71
votes

Is it possible to query for a distinct/unique count of a field using Kibana? I am using elastic search as my backend to Kibana.

If so, what is the syntax of the query? Heres a link to the Kibana interface I would like to make my query: http://demo.kibana.org/#/dashboard

I am parsing nginx access logs with logstash and storing the data into elastic search. Then, I use Kibana to run queries and visualize my data in charts. Specifically, I want to know the count of unique IP addresses for a specific time frame using Kibana.

6

6 Answers

49
votes

For Kibana 4 go to this answer

This is easy to do with a terms panel:

Adding a terms panel to Kibana

If you want to select the count of distinct IP that are in your logs, you should specify in the field clientip, you should put a big enough number in length (otherwise, it will join different IP under the same group) and specify in the style table. After adding the panel, you will have a table with IP, and the count of that IP:

Table with IP and count

45
votes

Now Kibana 4 allows you to use aggregations. Apart from building a panel like the one that was explained in this answer for Kibana 3, now we can see the number of unique IPs in different periods, that was (IMO) what the OP wanted at the first place.

To build a dashboard like this you should go to Visualize -> Select your Index -> Select a Vertical Bar chart and then in the visualize panel:

  • In the Y axis we want the unique count of IPs (select the field where you stored the IP) and in the X axis we want a date histogram with our timefield.

Building a visualization

  • After pressing the Apply button, we should have a graph that shows the unique count of IP distributed on time. We can change the time interval on the X axis to see the unique IPs hourly/daily...

Final plot

Just take into account that the unique counts are approximate. For more information check also this answer.

7
votes

Be aware with Unique count you are using 'cardinality' metric, which does not always guarantee exact unique count. :-)

the cardinality metric is an approximate algorithm. It is based on the HyperLogLog++ (HLL) algorithm. HLL works by hashing your input and using the bits from the hash to make probabilistic estimations on the cardinality.

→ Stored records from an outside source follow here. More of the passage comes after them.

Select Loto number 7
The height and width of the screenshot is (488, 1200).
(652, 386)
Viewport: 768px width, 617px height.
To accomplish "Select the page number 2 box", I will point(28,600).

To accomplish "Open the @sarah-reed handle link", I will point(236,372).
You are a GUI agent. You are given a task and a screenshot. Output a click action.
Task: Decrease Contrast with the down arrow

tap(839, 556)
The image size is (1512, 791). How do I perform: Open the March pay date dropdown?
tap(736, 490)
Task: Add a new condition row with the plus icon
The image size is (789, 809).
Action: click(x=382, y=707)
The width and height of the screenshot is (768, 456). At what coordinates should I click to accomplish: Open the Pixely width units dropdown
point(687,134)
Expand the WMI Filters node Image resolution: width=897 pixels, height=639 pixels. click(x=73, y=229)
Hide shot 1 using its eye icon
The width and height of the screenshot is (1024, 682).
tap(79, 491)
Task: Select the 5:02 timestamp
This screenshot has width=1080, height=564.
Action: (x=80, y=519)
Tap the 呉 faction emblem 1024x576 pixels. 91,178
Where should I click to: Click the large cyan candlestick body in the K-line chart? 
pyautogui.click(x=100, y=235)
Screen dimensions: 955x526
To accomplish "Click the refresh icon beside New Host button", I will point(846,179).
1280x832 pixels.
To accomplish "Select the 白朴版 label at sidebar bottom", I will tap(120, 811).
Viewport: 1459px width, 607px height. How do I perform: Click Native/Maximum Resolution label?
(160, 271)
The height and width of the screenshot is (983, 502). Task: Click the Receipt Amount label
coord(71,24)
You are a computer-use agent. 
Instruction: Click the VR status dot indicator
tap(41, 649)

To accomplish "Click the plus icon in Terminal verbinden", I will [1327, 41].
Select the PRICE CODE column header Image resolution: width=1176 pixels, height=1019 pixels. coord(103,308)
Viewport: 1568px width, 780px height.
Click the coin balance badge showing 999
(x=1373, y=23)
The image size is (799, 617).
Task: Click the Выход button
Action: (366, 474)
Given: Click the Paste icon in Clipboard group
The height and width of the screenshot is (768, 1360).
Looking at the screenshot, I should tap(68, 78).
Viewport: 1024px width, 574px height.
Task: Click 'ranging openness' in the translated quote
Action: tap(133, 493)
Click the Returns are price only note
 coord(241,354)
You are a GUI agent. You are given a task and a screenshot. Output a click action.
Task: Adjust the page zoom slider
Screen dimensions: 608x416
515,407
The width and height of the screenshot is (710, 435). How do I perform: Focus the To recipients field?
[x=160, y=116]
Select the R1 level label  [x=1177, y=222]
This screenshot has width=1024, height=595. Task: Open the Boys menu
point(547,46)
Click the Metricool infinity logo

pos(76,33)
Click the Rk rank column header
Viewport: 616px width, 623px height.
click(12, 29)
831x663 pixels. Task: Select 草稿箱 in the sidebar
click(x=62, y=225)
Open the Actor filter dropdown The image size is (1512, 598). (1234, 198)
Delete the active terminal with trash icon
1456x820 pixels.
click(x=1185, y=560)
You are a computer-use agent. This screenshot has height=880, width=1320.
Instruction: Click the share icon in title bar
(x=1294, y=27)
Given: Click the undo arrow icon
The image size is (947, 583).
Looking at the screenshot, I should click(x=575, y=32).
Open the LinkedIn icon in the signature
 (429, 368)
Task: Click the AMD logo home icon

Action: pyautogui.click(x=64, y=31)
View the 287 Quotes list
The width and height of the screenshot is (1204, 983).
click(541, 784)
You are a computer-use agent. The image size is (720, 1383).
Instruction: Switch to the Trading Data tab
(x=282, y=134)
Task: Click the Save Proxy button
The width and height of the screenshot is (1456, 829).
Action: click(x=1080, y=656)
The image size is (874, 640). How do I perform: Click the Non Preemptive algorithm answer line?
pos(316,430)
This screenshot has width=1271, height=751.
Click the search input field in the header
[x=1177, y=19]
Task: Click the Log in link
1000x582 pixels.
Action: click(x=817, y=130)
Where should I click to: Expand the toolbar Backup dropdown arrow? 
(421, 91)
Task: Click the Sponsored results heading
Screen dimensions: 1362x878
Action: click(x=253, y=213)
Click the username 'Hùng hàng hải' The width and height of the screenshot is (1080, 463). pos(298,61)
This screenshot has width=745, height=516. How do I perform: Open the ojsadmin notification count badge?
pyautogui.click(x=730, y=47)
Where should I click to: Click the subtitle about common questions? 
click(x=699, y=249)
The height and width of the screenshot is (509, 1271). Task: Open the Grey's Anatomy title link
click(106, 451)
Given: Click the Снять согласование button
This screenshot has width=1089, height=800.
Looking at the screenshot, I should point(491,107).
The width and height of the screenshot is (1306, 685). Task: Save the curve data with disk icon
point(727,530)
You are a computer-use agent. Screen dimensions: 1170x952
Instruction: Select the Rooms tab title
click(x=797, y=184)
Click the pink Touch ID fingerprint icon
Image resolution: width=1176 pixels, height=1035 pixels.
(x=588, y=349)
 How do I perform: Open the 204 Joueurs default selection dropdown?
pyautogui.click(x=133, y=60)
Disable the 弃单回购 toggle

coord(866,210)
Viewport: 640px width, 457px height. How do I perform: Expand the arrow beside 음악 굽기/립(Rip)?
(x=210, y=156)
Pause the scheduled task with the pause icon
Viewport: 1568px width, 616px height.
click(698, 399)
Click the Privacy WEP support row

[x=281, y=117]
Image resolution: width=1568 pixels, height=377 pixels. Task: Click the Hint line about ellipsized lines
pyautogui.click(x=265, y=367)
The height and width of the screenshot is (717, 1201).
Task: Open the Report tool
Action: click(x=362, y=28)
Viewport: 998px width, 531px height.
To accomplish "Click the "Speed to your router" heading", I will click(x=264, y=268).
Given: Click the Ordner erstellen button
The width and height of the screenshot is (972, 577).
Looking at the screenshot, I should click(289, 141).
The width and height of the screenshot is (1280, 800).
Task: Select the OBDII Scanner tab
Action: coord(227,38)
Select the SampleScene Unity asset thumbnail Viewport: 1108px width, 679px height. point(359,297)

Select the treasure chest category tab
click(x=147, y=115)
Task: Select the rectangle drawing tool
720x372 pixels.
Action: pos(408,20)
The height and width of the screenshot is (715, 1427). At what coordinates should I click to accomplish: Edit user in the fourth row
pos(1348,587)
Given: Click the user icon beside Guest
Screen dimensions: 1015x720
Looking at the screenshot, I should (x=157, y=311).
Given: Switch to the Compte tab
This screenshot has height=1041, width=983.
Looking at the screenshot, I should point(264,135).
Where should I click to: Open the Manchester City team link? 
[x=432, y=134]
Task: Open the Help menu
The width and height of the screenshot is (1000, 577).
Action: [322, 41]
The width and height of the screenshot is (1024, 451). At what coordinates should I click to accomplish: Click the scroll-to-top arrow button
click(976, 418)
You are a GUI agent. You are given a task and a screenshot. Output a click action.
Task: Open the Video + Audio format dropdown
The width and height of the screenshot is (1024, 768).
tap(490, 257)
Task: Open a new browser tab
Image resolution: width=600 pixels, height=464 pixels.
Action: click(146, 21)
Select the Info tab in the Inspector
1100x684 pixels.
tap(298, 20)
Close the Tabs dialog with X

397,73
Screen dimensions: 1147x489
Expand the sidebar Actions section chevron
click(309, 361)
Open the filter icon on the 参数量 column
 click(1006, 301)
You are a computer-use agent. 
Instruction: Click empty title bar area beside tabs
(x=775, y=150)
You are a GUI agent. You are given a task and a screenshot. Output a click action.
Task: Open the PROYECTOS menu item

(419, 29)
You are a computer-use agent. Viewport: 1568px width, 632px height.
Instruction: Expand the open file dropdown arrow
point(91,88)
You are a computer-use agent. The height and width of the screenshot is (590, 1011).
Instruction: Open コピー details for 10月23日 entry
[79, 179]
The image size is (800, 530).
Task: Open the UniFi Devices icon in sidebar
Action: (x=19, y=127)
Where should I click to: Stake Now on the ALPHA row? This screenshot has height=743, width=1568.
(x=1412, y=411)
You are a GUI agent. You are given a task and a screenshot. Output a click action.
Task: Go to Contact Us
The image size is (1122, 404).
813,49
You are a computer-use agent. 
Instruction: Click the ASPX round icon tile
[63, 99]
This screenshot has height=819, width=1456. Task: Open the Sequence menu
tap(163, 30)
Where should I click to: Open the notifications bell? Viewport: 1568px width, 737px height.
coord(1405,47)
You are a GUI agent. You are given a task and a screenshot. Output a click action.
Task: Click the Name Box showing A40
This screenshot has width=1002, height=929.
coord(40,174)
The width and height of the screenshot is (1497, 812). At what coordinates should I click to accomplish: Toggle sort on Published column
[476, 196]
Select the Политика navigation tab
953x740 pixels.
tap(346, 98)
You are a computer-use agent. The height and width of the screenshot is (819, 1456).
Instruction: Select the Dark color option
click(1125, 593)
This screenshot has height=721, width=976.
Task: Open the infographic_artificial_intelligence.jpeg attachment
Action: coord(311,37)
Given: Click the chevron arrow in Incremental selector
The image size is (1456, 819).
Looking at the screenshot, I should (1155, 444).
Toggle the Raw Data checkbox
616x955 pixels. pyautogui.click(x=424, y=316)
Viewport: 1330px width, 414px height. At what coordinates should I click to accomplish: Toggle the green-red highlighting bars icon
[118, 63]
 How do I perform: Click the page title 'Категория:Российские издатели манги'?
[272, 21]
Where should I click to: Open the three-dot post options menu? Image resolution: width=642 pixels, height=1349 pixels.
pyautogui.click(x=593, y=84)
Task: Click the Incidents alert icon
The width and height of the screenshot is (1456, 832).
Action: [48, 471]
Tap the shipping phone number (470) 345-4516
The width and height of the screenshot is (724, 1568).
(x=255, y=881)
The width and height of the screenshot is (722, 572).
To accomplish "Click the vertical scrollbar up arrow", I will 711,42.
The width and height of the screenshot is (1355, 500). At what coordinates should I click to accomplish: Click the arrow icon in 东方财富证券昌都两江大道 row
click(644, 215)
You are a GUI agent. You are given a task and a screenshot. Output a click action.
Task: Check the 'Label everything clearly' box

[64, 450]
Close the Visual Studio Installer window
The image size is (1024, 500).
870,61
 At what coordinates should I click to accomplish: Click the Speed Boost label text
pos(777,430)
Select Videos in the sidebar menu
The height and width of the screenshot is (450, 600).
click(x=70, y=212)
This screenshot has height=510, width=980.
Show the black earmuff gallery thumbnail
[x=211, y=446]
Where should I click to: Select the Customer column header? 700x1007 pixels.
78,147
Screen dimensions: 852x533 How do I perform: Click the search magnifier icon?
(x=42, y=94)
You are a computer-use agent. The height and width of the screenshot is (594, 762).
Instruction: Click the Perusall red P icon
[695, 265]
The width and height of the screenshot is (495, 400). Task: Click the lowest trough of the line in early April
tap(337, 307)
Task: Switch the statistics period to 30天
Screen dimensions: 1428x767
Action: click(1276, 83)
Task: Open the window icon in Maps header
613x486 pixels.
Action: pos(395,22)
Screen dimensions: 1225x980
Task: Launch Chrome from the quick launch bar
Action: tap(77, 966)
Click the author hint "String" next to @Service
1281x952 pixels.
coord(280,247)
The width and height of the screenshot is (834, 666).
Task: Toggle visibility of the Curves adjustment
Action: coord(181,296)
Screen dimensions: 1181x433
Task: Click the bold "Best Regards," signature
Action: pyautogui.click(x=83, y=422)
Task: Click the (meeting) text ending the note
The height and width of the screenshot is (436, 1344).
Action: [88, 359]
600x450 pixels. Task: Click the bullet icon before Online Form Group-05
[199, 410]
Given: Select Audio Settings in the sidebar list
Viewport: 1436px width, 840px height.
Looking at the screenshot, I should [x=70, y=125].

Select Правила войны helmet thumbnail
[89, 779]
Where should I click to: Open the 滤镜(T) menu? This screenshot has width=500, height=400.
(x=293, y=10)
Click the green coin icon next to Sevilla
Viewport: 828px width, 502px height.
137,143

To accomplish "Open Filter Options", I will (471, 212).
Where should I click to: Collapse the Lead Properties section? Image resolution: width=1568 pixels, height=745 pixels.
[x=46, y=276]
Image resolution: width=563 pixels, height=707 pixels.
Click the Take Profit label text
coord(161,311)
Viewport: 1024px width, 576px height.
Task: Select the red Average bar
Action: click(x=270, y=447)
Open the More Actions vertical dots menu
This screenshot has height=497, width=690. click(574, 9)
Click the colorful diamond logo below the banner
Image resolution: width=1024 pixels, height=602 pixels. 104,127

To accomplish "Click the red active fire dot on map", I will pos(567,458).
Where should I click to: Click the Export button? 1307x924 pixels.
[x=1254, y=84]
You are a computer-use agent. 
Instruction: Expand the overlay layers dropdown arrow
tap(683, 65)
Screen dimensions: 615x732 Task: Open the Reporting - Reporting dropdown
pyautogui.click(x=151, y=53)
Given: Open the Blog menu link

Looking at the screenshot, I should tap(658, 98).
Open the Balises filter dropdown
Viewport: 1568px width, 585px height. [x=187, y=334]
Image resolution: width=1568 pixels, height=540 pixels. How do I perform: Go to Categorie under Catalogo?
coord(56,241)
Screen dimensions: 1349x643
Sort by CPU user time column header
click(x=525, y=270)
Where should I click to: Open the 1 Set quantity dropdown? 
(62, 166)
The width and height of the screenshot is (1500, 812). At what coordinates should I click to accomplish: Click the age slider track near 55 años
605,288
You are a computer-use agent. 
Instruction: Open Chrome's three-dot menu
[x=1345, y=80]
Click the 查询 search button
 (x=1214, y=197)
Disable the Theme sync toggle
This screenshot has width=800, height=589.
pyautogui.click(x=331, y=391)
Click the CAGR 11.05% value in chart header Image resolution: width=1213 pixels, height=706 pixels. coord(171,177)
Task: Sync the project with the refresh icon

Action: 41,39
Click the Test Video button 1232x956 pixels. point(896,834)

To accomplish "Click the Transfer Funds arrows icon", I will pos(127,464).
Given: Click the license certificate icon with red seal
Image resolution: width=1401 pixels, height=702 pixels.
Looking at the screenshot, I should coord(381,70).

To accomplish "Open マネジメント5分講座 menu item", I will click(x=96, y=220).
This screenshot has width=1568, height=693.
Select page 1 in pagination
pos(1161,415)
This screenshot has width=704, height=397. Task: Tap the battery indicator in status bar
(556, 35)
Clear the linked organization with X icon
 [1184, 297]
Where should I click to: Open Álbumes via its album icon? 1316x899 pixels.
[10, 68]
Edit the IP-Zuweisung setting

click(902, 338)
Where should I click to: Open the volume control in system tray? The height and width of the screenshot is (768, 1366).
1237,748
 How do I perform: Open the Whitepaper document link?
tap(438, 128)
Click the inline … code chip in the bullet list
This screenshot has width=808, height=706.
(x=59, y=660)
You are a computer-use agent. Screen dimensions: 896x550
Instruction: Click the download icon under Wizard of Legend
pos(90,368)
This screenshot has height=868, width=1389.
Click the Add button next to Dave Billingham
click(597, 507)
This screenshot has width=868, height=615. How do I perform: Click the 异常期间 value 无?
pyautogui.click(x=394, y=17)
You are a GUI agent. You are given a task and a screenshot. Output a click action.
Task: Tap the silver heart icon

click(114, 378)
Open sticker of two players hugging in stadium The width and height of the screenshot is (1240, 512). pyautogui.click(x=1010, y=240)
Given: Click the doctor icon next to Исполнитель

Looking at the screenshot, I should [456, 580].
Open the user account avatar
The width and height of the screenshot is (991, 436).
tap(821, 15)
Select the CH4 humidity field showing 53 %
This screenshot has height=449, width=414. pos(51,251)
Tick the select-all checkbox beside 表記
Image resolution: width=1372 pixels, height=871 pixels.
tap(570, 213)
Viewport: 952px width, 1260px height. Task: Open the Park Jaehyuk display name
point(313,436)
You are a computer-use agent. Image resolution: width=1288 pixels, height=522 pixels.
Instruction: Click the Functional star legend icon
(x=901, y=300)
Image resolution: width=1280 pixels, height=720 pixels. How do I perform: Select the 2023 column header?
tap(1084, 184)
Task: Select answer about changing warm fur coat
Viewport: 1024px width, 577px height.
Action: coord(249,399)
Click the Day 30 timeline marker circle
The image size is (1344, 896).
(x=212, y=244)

Depending on amount of data I can get differences of 700+ entries missing in a 300k dataset via Unique Count in Elastic which are otherwise really unique.

Read more here: https://www.elastic.co/guide/en/elasticsearch/guide/current/cardinality.html

6
votes

Create "topN" query on "clientip" and then histogram with count on "clientip" and set "topN" query as source. Then you will see count of different ips per time.

3
votes

Unique counts of field values are achieved by using facets. See ES documentation for the full story, but the gist is that you will create a query and then ask ES to prepare facets on the results for counting values found in fields. It's up to you to customize the fields used and even describe how you want the values returned. The most basic of facet types is just to group by terms, which would be like an IP address above. You can get pretty complex with these, even requiring a query within your facet!

{
    "query": {
        "match_all": {}
    },
    "facets": {
        "terms": {
            "field": "ip_address"
        }
    }
}
1
votes

Using Aggs u can easily do that. Writing down query for now.

GET index/_search
{
  "size":0,
  "aggs": {
    "source": {
      "terms": {
        "field": "field",
        "size": 100000
      }
    }
  }
 }

This would return the different values of field with there doc counts.